Several indicators point to profit-taking as a central driver of the reversal. According to market commentary, the downturn accelerated alongside Bitcoin’s continued weakness, reinforcing the view that the latest leg lower reflected a broader de‑risking across crypto majors and select altcoins rather than developments unique to the Hyperliquid ecosystem.

On the institutional side, analysts highlighted a cooldown in spot ETF activity as another headwind. Soso Value data showed the products registered their first daily net outflow—about $3 million—last Friday, followed by zero flow on Tuesday. That pattern contrasted with the strong inflows seen in May, a period associated with HYPE’s push to new all‑time highs. The deceleration in flows, observers said, removed a tailwind that had previously supported risk appetite.

Analyst Views

On-chain insights pointed to similar behavior among large token holders.
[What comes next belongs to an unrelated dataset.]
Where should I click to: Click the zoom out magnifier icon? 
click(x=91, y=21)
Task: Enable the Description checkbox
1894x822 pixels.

Data from Nansen indicated that whales trimmed their HYPE exposure by 58% in recent days, while exchange selling pressure rose 200% over the past week. Analysts said those shifts signaled active profit realization by bigger wallets and likely contributed to the near‑term supply overhang.
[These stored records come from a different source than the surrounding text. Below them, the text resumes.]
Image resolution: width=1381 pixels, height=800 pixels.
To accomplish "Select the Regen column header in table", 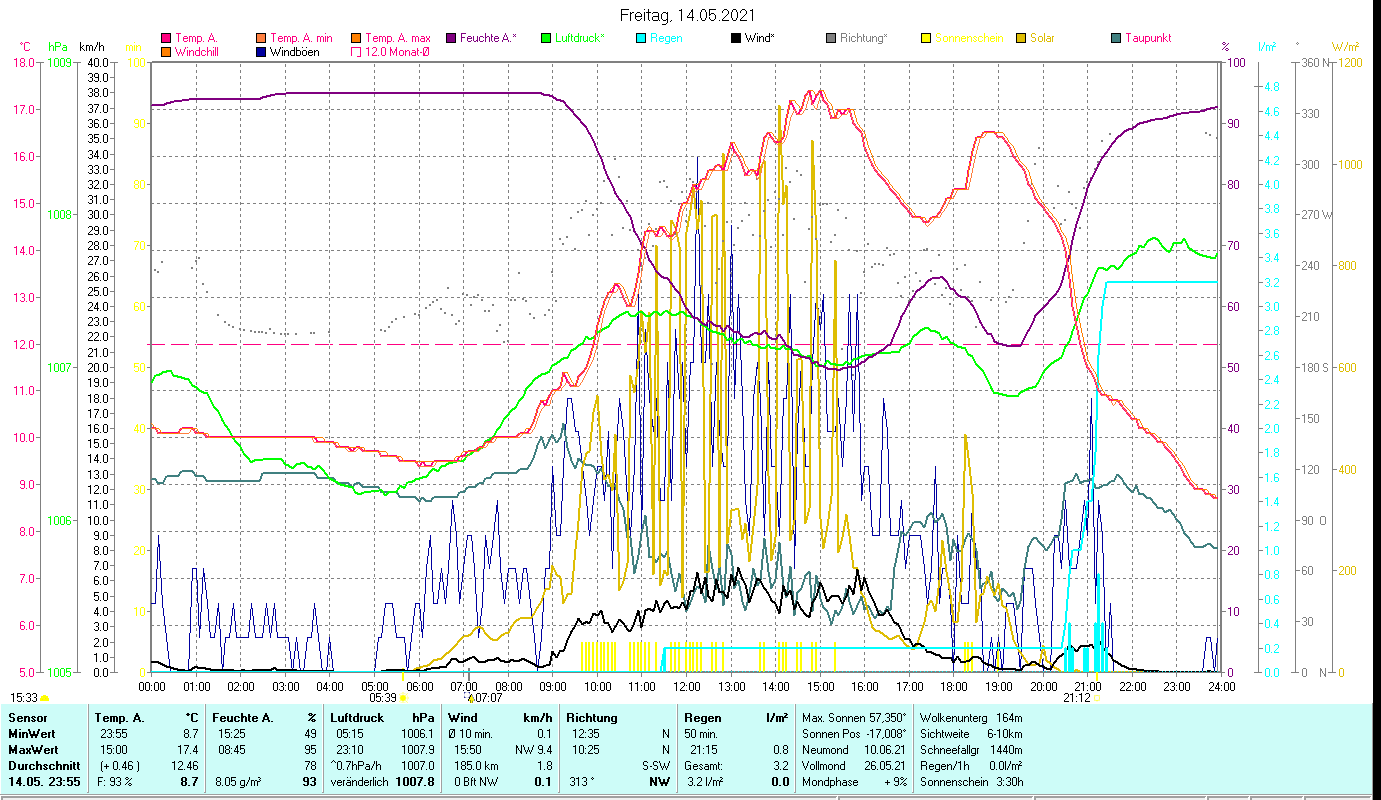I will point(701,717).
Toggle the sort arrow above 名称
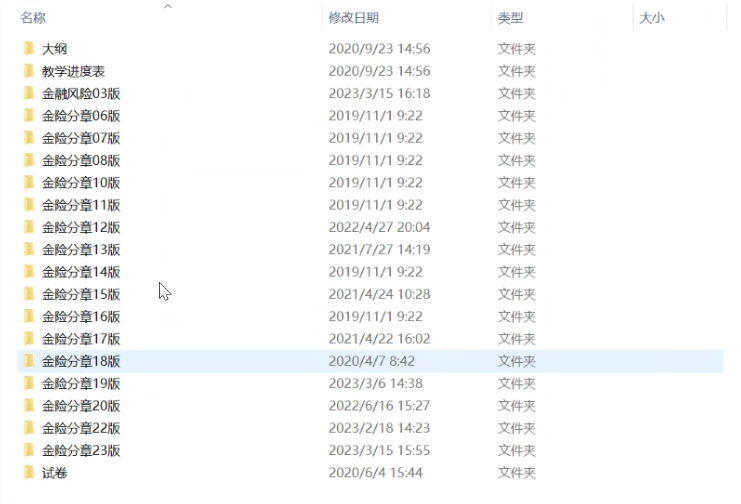The width and height of the screenshot is (741, 504). click(168, 6)
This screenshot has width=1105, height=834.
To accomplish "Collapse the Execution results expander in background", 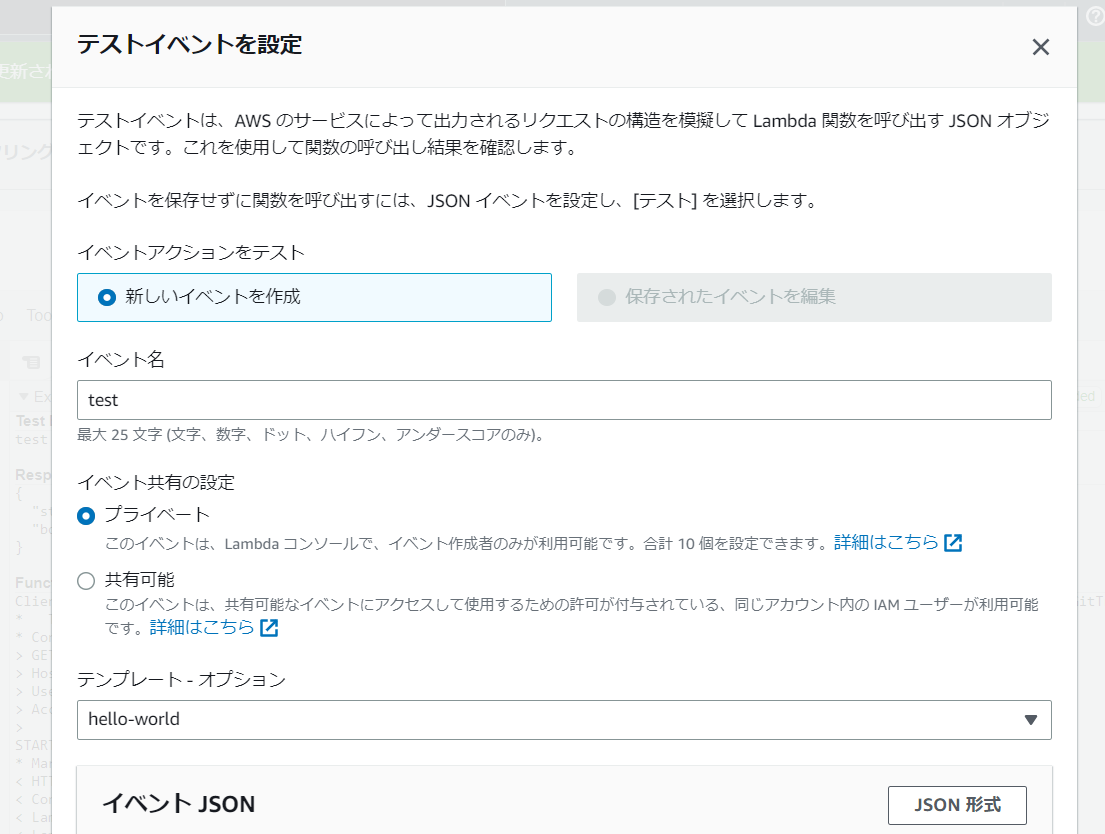I will pyautogui.click(x=25, y=396).
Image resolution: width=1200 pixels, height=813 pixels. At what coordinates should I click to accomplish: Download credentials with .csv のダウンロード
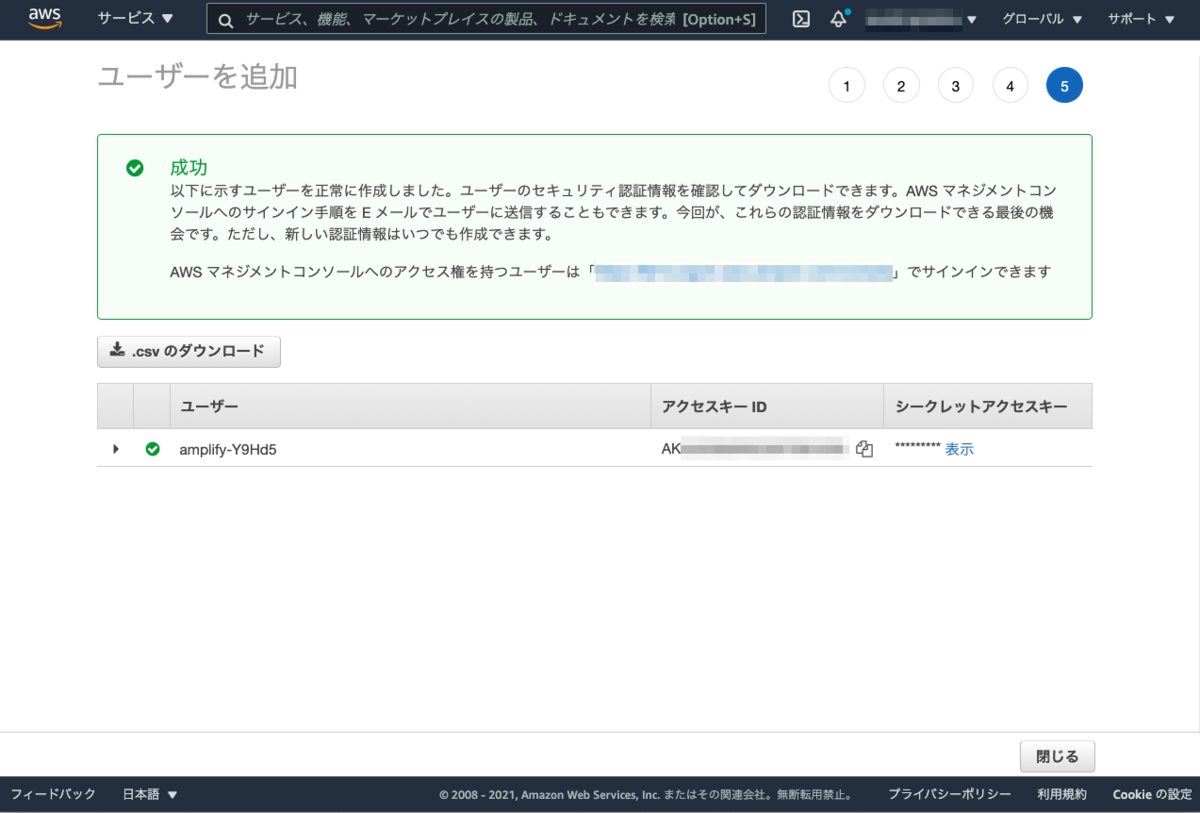[188, 351]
Even so, the same Nansen readout showed an 8% uptick in smart money activity over the period. Market participants interpreted the increase as evidence that some sophisticated accounts were buying the dip, selectively adding exposure within the highlighted support zone. That mixed positioning—whales realizing gains while a segment of smart money accumulates—has reinforced the importance of the $48–$55 area as a battleground for the next directional move.

Future Trends

Looking ahead, analysts emphasized Bitcoin’s path as the primary macro variable for HYPE’s near‑term trajectory. If Bitcoin defends $60K and leads a sustained recovery, they expect HYPE to follow, potentially with greater upside torque given its prior momentum. They also cited a potential catalyst in the Coinbase deal, which is expected to accelerate HYPE buybacks from the USDC treasury yield. Should market conditions stabilize, observers said that mechanism could amplify any rebound already forming at technical support.

Conversely, if Bitcoin’s losses deepen and risk appetite continues to fade, technicians warned that HYPE could lose the $48 floor, inviting follow‑through toward $40 and $36 as shorts press their advantage. In that scenario, the combination of softer ETF participation and recent whale distribution would likely keep rallies contained until more conclusive evidence of demand emerges.

Summary

In sum, HYPE’s 27% retreat from $75 to $55.7 has returned price to a key $48–$55 Fibonacci cluster that often draws dip‑buyers if broader conditions cooperate. The reversal coincided with cooling spot ETF activity—about $3 million in net outflows Friday and no flow on Tuesday, per Soso Value—and on‑chain signs of profit‑taking, with Nansen data showing a 58% reduction in whale exposure and a 200% rise in exchange selling pressure over the past week. At the same time, an 8% increase in smart money activity suggests some investors are positioning for a potential rebound.

Analysts stress that direction likely hinges on Bitcoin’s ability to hold $60K and mount a recovery, with the Coinbase deal and anticipated HYPE buybacks from USDC treasury yield seen as supportive if risk conditions improve. A sustained move below $48 would invalidate the bullish setup and put $40 and $36 in focus for bears. These views represent market commentary and outlooks, not investment advice.